Tweed’s koala protection campaigners have welcomed a move to nominate the shire’s dwindling marsupials as an endangered population under state law.
Tweed Shire councillors on Tuesday unanimously backed a staff recommendation for the nomination of the shire’s few remaining koala colonies, totalling around 144 animals, to the NSW Scientific Committee established under the Threatened Species Conservation (TSC) Act 1995.
The Tweed/Brunswick Coast koala endangered-population nomination covers both Tweed shire and northern Byron shire where koalas have been found in a recent habitat study to be largely absent.
The koala is currently listed as a vulnerable species in NSW under the TSC Act and earlier this month was listed as vulnerable within NSW, ACT and Queensland under the federal Environment Protection and Biodiversity Conservation Act 1999.
Endangered populations are individual populations or pockets of species facing a very high risk of extinction in NSW.
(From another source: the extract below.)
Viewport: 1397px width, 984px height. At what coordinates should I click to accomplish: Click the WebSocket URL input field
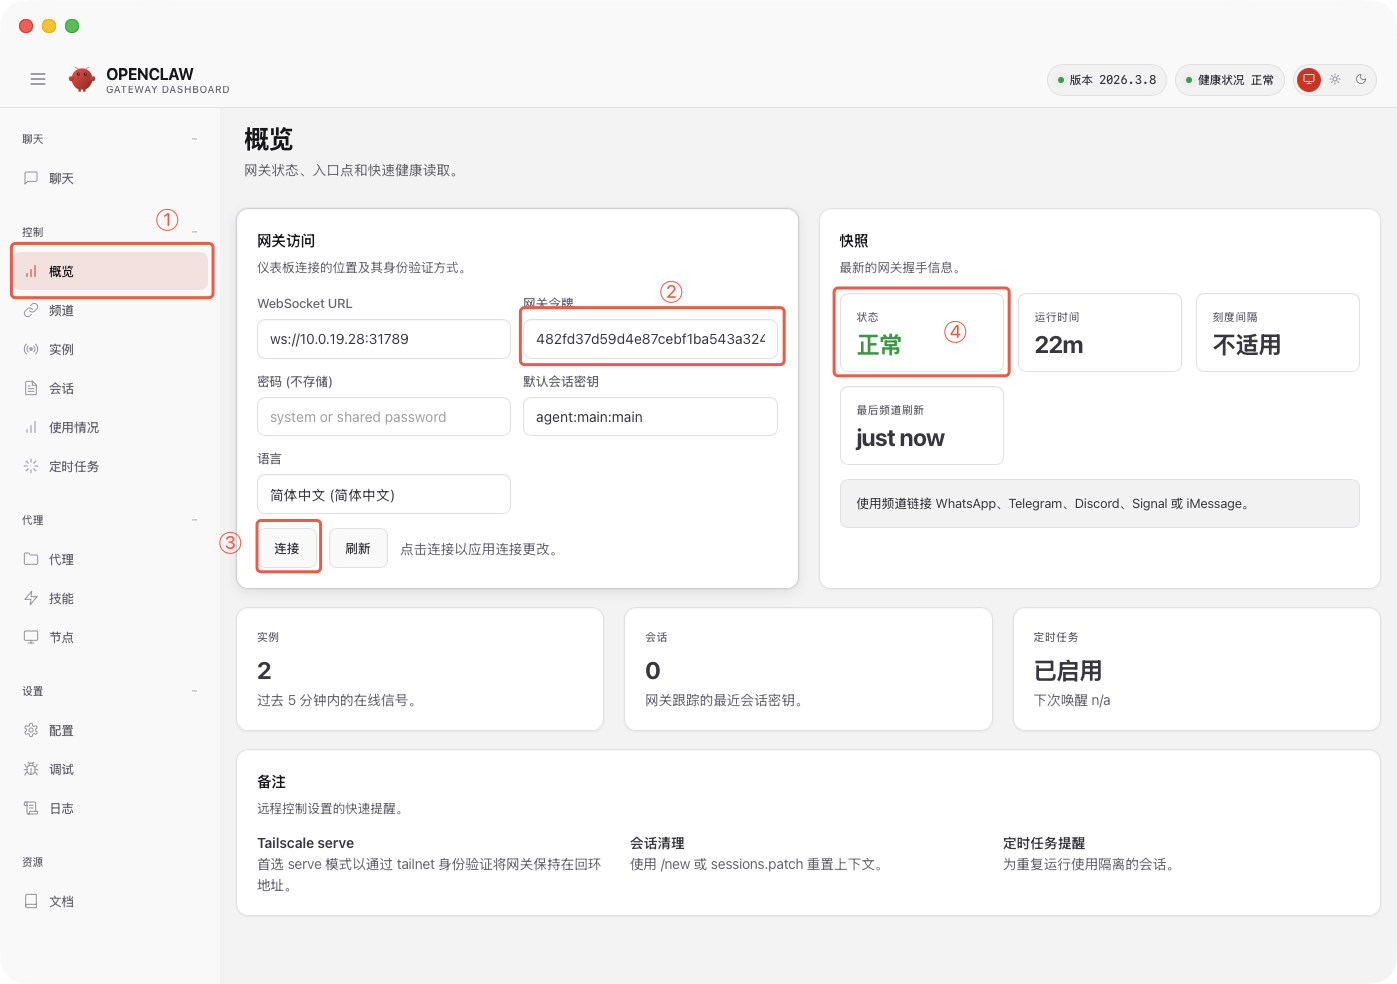click(x=383, y=339)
Council staff say examples of currently listed endangered populations include the long-nosed potoroo at Cobaki in the north of the Tweed, the emu population in the NSW north coast bioregion and Port Stephens area, the Little Penguin in the Manly Point area and the Gang-Gang Cockatoo population in the Hornsby and Ku-ring-gai areas.
Team Koala president Jenny Hayes, who greeted the decision with applause in the public gallery, said it was ‘wonderful recognition’ of what the Tweed community had been fighting for.
’They’re listening now to what we’ve been saying for years, so it’s a win for all the hard-working campaigners,’ Ms Hayes told Echonetdaily.
She said the recent federal listing of the koala as vulnerable in NSW and the $2 million in federal funding for local koala corridors were encouraging, but there was still more work to be done to save the iconic animal from extinction on the Tweed.
The scientific committee, made up of scientists appointed by the environment minister, determines whether a particular species, population or ecological community is included or omitted from the list of threatened species.
Council staff say the Tweed-Brunswick coast koala population meets the criteria set down for listing after a study last year found the situation for koalas was ‘more dire than previously thought’ and koalas were contracting in overall range and were ‘unlikely to have a secure future without determined management’.
Staff said the shire’s estimated population of 144 koalas was ‘thought to infer that the population size of the Tweed Coast study-area koalas may already be below the minimum viable population size required to sustain long-term population survival’.
‘There is a need to consider the localised extinction of koalas to be a foreseeable event within the next two to three decades, sooner if those factors currently impacting on the population such as fire and unsustainable levels of incidental mortality are not addressed.’